=== Rows ===

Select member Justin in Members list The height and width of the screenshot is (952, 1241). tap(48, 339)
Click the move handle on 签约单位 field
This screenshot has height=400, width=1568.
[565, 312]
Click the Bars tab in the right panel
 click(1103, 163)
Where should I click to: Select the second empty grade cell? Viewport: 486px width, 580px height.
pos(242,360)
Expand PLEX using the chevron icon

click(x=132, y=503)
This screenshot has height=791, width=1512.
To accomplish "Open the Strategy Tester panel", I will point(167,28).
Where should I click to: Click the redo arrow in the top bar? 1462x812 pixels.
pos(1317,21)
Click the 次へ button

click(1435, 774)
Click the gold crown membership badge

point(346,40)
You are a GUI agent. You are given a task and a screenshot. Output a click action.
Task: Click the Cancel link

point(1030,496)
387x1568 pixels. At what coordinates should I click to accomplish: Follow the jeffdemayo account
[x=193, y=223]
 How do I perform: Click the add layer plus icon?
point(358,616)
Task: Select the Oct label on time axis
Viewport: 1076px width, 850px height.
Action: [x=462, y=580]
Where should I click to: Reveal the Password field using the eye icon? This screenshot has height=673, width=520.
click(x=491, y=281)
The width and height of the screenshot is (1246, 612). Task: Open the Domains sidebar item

===

Aim of the task: Reproduce the lines from the line with "Click the move handle on 签约单位 field" up to and including the line with "point(346,40)", substituting "capture" for "screenshot" throughout and leaving everything else unchanged.

Reply to the exercise:
Click the move handle on 签约单位 field
This capture has height=400, width=1568.
[565, 312]
Click the Bars tab in the right panel
 click(1103, 163)
Where should I click to: Select the second empty grade cell? Viewport: 486px width, 580px height.
pos(242,360)
Expand PLEX using the chevron icon

click(x=132, y=503)
This capture has height=791, width=1512.
To accomplish "Open the Strategy Tester panel", I will point(167,28).
Where should I click to: Click the redo arrow in the top bar? 1462x812 pixels.
pos(1317,21)
Click the 次へ button

click(1435, 774)
Click the gold crown membership badge

point(346,40)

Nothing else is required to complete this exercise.